What needs to be done: Copy out the entries below exactly as they stand, but only from the line containing "Maestría en Psicología (317, 2330)" through the line containing "UCSM (215, 2303)".

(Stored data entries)

+ + + + + + +

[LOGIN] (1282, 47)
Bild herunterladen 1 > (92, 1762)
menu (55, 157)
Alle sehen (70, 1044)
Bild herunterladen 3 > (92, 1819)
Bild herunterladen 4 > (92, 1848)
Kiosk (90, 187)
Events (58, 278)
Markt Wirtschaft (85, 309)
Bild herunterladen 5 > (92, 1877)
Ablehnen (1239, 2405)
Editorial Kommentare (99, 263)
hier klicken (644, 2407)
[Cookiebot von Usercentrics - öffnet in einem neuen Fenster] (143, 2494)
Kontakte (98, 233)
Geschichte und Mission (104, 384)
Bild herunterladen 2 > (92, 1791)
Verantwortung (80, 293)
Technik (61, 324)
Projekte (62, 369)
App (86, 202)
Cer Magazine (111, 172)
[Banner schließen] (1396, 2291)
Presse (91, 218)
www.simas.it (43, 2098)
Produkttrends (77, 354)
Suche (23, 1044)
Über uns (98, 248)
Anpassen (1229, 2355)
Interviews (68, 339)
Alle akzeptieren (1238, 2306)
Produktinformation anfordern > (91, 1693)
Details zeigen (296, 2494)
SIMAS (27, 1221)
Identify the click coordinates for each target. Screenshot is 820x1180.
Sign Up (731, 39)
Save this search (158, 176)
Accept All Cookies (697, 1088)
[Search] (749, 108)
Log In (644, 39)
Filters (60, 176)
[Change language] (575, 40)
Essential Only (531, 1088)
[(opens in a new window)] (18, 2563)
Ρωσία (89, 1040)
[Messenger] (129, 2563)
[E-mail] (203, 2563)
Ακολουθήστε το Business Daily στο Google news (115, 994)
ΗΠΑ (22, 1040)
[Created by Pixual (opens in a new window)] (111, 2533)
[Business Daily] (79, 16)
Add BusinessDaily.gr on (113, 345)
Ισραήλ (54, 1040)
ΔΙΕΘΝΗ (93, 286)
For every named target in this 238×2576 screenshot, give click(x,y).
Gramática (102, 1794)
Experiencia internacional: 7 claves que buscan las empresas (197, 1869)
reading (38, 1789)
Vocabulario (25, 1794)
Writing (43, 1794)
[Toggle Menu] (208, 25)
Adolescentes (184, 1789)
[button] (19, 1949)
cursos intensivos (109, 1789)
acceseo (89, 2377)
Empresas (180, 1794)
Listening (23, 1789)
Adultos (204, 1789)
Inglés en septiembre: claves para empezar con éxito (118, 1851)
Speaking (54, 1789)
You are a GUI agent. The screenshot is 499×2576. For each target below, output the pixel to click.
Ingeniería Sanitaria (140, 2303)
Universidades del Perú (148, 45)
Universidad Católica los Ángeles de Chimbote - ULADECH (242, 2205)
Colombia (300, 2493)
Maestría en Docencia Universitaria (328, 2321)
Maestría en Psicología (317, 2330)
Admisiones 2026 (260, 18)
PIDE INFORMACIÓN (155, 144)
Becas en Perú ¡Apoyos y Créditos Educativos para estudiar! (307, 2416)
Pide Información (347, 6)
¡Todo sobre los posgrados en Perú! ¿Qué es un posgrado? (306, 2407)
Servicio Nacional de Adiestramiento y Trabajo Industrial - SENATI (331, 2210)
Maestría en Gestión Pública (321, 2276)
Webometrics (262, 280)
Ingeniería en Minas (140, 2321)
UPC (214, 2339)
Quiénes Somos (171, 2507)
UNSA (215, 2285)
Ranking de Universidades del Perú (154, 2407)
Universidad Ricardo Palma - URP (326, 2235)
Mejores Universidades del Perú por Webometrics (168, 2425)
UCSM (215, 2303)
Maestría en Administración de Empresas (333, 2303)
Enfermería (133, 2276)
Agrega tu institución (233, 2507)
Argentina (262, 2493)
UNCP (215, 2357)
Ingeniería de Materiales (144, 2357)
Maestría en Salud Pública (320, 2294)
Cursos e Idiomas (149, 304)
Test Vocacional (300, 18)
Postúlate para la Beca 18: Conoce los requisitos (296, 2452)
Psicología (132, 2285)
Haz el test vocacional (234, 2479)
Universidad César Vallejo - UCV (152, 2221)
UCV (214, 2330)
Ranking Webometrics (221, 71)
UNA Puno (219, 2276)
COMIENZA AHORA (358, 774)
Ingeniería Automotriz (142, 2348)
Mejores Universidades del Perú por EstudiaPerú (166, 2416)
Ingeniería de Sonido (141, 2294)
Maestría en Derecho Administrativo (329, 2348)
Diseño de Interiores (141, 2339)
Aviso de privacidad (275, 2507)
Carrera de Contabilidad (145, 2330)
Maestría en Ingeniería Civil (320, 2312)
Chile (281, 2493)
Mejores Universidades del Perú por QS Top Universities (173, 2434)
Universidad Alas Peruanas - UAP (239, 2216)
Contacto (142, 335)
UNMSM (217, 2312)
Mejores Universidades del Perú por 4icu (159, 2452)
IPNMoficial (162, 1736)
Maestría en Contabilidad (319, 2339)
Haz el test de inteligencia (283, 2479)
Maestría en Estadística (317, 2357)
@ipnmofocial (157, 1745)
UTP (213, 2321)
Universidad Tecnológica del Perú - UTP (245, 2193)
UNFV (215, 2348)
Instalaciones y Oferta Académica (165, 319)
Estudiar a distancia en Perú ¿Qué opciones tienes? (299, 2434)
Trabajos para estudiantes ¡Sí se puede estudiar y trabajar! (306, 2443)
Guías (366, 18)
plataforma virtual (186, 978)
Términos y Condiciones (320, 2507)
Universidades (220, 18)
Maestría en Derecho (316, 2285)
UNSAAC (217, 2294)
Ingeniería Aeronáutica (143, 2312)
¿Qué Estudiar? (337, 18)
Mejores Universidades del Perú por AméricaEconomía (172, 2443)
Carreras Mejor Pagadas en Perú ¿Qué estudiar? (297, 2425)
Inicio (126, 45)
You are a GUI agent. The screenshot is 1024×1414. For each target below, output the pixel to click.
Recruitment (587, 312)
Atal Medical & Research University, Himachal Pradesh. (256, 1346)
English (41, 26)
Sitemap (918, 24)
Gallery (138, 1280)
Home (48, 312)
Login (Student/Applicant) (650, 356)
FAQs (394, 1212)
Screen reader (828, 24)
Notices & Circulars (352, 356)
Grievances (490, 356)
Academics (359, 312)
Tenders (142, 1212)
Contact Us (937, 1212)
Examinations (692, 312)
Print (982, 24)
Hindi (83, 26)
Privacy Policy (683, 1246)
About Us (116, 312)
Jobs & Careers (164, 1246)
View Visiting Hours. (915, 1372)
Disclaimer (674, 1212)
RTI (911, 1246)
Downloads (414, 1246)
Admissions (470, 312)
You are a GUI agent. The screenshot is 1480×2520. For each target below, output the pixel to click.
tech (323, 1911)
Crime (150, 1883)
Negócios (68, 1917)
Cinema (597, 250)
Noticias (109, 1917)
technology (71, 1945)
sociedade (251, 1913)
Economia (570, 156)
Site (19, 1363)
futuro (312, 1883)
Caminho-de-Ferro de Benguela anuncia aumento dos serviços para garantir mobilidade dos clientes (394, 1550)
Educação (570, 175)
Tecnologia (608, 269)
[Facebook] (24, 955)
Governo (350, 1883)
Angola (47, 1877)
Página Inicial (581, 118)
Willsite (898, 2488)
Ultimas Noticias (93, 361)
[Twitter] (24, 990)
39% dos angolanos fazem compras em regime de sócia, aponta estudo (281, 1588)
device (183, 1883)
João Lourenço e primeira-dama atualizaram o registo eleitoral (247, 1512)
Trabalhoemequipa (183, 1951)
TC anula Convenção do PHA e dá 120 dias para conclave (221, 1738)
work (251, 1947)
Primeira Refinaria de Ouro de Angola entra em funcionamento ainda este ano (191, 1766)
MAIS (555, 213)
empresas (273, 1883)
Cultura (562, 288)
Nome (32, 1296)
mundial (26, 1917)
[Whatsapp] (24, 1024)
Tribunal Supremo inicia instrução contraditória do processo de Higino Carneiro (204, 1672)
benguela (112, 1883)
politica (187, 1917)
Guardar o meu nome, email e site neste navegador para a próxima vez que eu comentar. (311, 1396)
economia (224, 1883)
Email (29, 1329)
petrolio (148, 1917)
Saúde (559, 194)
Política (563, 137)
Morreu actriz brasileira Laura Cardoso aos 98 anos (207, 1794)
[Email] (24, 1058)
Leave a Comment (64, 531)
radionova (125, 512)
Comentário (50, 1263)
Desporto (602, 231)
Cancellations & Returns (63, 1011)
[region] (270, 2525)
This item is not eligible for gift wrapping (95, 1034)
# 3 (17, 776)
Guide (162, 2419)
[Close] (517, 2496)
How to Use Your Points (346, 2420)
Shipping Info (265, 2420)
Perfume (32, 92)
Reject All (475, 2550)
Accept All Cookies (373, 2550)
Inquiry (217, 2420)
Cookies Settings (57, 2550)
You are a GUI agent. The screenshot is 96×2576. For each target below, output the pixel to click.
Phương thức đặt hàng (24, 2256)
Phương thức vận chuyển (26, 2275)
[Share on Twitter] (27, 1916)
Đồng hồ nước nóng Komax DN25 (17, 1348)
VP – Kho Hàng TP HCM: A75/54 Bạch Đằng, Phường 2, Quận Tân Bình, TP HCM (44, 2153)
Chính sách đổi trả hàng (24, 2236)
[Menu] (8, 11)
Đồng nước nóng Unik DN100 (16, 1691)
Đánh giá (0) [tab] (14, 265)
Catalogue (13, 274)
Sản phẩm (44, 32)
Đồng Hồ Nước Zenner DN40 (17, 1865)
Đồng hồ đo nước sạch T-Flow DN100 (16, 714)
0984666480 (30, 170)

+ + + + + + +

Answer to this task:
Maestría en Psicología (317, 2330)
Admisiones 2026 (260, 18)
PIDE INFORMACIÓN (155, 144)
Becas en Perú ¡Apoyos y Créditos Educativos para estudiar! (307, 2416)
Pide Información (347, 6)
¡Todo sobre los posgrados en Perú! ¿Qué es un posgrado? (306, 2407)
Servicio Nacional de Adiestramiento y Trabajo Industrial - SENATI (331, 2210)
Maestría en Gestión Pública (321, 2276)
Webometrics (262, 280)
Ingeniería en Minas (140, 2321)
UPC (214, 2339)
Quiénes Somos (171, 2507)
UNSA (215, 2285)
Ranking de Universidades del Perú (154, 2407)
Universidad Ricardo Palma - URP (326, 2235)
Mejores Universidades del Perú por Webometrics (168, 2425)
UCSM (215, 2303)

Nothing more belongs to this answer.